Dealing with duplicates

yaminids · Post by **yaminids** » Fri Dec 03, 2004 5:00 pm

Hello there,

I am trying to remove duplicates from a table with millions of rows. I am using a hash stage to remove the duplicates and collect the unique rows. But, I also want to capture the rows which actually are duplicated in the original table.
Can anyone explain to me how to collect the duplicate rows before writing the unique rows into the hash file.

Thanx in advance.
-Yamini

djdinjan · Post by **djdinjan** » Fri Dec 03, 2004 5:41 pm

I too would be dealing with the same issue.
I had run a job with 3.3M rows and found that there are 500+ duplicates.
Is there a way we could design a job which would involve capturing the duplicate rows in a sequential file ?

Thanks,
DJ

chucksmith · Post by **chucksmith** » Fri Dec 03, 2004 8:55 pm

Code: Select all

                 HASH
                  |
                  V
Input Stage ---> XFR ---> HASH
                  |
                  +---> SEQ

Where both hash stages are the same file. Put a constraint of

Code: Select all

Not(LookupLinkName.NOTFOUND)

on the output link to the sequential stage, and disable write cache on the output hash file stage.
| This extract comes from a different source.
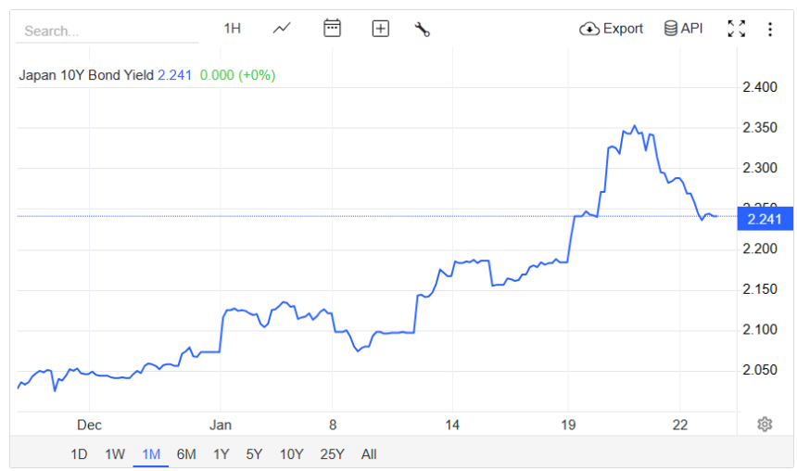Switch to the 1Y time range

pos(221,454)
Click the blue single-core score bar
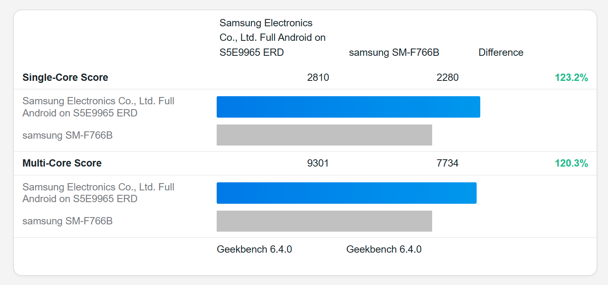The height and width of the screenshot is (285, 608). point(348,107)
kcbland · Post by **kcbland** » Fri Dec 03, 2004 9:29 pm

How about 2 jobs, one for dupes and the other uniques?

Job_Get_Dupes:

OCI --> XFM --> SEQ

Write SQL like

Code: Select all

select col_a, col_b, col_c, col_d, col_e, col_f, unique_identifier_column
from your_table
where unique_identifier_column in
   (select unique_identifier_column
    from your_table
    group by unique_identifier_column
    having COUNT(unique_identifier_column) > 1
   )

Job_Get_Uniques:

OCI --> XFM --> SEQ

Write SQL like

Code: Select all

select col_a, col_b, col_c, col_d, col_e, col_f, unique_identifier_column
from your_table
where unique_identifier_column in
   (select unique_identifier_column
    from your_table
    group by unique_identifier_column
    having COUNT(unique_identifier_column) = 1
   )

djdinjan · Post by **djdinjan** » Mon Dec 06, 2004 12:06 pm

Hi Chuck,

I tried developing such a job. I had run the job and there were like 2201 rows in the source and they wer all populated in the output hash stage and also into the sequential file.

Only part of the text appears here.